最初は日本みたいに24時間働けますか?的な方針にしようと思ったんだけど、ニューギニアの人の気質が金を稼ぐことより日常を大切にしてるようなので給料より福祉重視にしてみたらウケたので良かったと思う。
おかげで社員の数を多く雇用できて、ニューギニア島の失業率を下げる手助けになっている。
まぁ、そもそもニューギニア島自体がそれほど裕福ではなく、自給自足に近いので金にそれほど執着がないんだろうね。

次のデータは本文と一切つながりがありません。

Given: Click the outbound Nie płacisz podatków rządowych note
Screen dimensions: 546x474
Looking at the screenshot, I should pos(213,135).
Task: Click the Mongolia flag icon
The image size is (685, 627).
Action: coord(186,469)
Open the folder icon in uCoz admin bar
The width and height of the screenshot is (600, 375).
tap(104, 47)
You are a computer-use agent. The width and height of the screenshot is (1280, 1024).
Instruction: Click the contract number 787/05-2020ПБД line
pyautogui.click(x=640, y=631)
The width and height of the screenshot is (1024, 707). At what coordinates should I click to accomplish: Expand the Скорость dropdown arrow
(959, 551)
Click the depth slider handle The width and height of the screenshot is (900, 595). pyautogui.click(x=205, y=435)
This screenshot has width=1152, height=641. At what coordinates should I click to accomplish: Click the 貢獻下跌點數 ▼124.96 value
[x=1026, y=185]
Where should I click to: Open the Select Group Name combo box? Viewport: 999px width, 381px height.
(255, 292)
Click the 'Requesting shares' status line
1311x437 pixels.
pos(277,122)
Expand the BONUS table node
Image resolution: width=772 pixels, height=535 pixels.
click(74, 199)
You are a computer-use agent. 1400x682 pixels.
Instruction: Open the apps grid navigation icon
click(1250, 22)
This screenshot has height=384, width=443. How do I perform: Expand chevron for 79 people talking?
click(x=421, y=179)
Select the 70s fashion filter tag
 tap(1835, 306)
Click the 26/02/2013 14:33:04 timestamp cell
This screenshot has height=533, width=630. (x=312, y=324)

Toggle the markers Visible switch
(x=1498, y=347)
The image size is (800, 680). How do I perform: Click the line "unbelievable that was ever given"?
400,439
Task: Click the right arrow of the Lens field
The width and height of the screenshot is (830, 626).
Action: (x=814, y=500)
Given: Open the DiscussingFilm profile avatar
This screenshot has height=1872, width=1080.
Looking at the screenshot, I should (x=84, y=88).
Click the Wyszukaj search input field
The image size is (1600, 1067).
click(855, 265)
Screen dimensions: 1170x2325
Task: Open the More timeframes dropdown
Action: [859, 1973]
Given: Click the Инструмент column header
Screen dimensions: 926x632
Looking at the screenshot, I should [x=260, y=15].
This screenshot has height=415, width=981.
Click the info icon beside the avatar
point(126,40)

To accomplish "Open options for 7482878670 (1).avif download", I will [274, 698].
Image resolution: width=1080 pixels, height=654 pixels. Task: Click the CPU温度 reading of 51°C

あ、オーストラリアからの移住民は割りと働き者で高給取りが多いが、最近原住民に引きづられるように契約を変えていってる……まぁ辞めなければどちらでもいいんだけどね。
開発者達はほとんどマッドっぽいからブラック企業くさいけど。
ちなみに俺やマリオンちゃんズの給料って実は超少なかったりするが特権自体が給料かな。
「それで見積りは?」
「これだ」
んー、確かに安いな。
問題はマリオンちゃんズ専用のヴィエーチルを優先すべきか、マスドライバーを優先すべきか、だよなぁ。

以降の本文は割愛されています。